New tool: a savings interest tax calculator, see what you really keep after tax

Most of us never think about it, but the interest your savings earn is taxable in South Africa. The bank quotes you a rate, you watch the interest land, and the tax only turns up later on your assessment.

The good news is that every saver gets a yearly interest exemption, R23,800 if you are under 65 and R34,500 from age 65, so a lot of people with modest savings pay nothing at all. At 8 percent that exemption covers the interest on roughly R297,500, so if your balance is under that line your interest is tax free.

This new calculator applies that exemption and your own tax rate, so you see the real return you keep after tax, not just the advertised number. Put in how much you have saved, the rate you earn and your income, and it shows what you keep, the effective rate that works out to, and how it compounds over the years. It also flags the Tax-Free Savings Account as a better home for long-term money once an ordinary account starts being taxed.

It pairs with our rate comparison tool, which shows the rates before tax, so you can find the best rate there and then see what it is really worth here.

Try it: Savings Interest Tax Calculator South Africa

Compare rates first: Cash Investment Rates South Africa 2026 | Compare Top Banks

Spotted something off, or have a question about how your interest is taxed? Reply here and let me know.

Teachers are terrible at this stuff and I include myself. For years I just looked at the interest rate the bank advertised and assumed that was what I was getting, never thought about tax sitting on top of it.

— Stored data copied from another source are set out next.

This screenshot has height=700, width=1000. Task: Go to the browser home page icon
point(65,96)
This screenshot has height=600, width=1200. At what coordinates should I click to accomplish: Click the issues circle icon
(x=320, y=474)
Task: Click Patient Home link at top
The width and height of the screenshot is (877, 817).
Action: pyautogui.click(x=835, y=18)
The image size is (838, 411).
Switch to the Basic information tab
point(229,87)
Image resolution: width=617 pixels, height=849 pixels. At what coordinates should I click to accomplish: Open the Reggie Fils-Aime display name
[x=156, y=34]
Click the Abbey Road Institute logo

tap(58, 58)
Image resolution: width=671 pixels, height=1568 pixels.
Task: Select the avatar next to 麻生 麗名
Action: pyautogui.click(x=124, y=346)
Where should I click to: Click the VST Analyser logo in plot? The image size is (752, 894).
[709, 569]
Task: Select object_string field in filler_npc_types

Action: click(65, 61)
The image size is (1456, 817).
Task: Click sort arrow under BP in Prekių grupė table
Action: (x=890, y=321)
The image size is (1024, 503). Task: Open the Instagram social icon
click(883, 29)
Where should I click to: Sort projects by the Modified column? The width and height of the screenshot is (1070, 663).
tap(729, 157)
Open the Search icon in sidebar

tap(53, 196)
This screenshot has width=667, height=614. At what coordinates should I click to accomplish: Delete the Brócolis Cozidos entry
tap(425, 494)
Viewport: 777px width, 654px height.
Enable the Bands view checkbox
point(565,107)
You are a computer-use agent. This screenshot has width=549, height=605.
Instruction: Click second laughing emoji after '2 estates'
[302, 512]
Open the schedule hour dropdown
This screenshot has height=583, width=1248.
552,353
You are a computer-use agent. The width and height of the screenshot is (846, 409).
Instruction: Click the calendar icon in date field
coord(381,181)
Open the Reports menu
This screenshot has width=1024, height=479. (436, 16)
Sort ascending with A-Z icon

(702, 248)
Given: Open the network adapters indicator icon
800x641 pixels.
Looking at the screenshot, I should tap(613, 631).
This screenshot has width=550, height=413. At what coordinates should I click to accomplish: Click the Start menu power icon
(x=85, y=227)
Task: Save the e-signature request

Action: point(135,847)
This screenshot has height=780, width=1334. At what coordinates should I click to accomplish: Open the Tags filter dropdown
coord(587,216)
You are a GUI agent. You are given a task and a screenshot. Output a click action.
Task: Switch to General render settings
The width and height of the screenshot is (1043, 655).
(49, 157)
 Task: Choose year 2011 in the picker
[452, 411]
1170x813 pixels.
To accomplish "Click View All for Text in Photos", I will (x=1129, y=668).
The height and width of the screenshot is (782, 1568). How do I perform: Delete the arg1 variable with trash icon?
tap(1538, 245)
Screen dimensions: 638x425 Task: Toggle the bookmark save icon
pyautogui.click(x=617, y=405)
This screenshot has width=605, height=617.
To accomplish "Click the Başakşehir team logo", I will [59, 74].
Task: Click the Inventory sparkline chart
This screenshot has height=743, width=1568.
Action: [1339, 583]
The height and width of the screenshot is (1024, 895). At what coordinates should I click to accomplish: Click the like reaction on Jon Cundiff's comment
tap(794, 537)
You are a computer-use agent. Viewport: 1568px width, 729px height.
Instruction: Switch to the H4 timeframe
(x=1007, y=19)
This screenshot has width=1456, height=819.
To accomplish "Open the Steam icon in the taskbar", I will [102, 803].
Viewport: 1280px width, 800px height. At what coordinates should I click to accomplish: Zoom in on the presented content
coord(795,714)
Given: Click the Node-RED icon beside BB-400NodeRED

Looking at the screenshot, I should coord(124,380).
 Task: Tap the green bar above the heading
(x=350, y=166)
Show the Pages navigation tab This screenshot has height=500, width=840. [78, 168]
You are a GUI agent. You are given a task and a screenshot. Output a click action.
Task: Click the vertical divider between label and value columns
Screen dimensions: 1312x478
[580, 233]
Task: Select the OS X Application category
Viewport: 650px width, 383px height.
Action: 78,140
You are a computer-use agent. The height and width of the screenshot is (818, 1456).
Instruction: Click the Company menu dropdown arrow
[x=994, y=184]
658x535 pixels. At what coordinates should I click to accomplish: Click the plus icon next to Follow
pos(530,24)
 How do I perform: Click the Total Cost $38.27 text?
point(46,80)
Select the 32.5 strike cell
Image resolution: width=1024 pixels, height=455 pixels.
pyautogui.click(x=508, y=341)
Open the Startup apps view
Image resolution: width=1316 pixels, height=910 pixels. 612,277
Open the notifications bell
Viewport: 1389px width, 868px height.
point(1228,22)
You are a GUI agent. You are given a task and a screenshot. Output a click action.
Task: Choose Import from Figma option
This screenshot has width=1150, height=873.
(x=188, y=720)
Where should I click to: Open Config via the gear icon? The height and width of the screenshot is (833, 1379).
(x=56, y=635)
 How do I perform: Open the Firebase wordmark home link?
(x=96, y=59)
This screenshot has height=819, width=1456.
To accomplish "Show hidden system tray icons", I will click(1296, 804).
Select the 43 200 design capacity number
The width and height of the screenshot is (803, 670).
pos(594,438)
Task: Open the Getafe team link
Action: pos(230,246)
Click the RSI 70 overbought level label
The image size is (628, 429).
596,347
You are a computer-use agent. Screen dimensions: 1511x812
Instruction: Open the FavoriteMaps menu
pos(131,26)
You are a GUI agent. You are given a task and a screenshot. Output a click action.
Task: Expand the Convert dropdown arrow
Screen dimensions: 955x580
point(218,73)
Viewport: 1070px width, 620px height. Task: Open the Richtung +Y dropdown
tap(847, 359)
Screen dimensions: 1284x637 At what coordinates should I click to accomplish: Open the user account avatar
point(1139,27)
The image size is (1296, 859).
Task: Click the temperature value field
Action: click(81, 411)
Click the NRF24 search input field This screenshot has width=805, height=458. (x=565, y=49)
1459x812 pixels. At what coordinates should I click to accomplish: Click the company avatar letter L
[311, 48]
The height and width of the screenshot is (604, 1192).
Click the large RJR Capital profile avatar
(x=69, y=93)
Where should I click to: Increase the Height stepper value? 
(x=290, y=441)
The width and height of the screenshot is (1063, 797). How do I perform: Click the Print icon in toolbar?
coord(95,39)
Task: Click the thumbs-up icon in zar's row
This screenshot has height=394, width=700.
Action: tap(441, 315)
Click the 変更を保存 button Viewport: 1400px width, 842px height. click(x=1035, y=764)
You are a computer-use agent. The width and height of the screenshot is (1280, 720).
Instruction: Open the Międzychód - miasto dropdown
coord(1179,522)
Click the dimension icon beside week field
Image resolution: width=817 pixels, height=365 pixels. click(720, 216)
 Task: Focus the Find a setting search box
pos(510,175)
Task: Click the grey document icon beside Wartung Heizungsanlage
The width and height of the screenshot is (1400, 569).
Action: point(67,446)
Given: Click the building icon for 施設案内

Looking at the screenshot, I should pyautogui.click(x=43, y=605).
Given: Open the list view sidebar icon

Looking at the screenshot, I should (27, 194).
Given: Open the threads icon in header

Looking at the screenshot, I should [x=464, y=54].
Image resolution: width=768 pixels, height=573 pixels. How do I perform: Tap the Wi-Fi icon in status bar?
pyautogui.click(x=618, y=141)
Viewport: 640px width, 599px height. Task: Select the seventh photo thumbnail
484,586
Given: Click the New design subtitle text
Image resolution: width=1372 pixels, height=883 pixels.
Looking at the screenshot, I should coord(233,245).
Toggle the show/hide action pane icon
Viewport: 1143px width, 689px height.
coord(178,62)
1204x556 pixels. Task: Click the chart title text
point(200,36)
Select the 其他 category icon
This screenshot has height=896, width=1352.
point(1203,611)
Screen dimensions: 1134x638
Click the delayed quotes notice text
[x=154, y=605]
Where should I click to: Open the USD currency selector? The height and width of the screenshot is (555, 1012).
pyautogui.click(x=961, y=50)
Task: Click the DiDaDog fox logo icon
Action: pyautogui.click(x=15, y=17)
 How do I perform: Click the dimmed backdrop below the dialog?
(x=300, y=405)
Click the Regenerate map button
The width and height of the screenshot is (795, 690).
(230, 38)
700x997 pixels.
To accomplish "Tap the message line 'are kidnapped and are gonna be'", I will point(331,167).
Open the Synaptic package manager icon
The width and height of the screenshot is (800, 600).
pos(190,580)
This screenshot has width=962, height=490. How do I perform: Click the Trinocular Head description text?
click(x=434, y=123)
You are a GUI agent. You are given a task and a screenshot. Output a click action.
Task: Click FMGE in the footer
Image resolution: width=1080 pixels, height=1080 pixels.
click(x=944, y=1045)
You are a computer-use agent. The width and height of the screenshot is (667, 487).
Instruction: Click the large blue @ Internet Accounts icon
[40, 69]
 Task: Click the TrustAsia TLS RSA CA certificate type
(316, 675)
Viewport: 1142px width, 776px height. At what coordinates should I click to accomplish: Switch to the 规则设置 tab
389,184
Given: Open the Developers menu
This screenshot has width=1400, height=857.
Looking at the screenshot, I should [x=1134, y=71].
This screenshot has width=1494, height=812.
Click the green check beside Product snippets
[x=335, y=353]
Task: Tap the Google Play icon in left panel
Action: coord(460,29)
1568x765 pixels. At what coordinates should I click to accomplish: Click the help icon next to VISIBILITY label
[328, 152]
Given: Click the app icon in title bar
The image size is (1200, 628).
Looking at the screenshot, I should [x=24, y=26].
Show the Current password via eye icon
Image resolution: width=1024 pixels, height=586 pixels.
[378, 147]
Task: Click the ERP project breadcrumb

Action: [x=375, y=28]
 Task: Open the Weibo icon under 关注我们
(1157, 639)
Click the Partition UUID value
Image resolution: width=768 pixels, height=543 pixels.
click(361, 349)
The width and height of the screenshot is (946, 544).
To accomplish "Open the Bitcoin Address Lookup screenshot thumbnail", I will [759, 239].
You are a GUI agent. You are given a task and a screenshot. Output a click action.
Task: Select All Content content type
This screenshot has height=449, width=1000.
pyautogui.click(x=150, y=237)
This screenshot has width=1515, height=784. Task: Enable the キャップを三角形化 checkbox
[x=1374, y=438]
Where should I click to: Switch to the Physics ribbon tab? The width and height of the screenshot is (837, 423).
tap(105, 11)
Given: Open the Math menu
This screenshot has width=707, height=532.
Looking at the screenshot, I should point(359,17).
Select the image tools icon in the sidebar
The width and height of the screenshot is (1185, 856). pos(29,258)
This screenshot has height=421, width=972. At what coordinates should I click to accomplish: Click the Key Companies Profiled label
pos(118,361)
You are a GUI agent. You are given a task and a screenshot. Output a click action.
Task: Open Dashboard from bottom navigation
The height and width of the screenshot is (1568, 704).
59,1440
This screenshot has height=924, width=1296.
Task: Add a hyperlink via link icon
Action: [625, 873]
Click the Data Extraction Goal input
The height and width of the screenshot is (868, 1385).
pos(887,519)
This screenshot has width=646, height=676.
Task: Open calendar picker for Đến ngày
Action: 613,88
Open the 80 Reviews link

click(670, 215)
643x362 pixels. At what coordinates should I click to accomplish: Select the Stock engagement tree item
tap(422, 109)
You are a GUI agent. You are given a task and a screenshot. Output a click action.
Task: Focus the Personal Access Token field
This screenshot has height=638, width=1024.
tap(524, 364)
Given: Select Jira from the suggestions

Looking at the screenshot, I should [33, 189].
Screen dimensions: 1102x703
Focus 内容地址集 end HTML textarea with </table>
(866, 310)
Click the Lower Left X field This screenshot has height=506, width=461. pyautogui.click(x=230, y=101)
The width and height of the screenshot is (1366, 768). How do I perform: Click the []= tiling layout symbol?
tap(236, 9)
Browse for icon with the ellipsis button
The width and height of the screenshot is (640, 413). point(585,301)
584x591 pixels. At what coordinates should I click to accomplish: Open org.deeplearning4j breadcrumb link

Yoh Lerato, you’re not alone, most of us never even think the taxman is sitting on our interest. In the shop I see this with the stokvel guys, they save nicely the whole year then get a fright when SARS sends the assessment. This tool is lekker because it shows you the real number before, not after.

What I like is that exemption point. A lot of my customers with modest savings are actually paying zero, they just don’t know it, so they sit scared of saving instead of getting their money working. Eish, that’s the part that frustrates me, fear from not knowing the rules.

Quick one though, does the calculator handle the tax-free savings account side too, or is that a different conversation?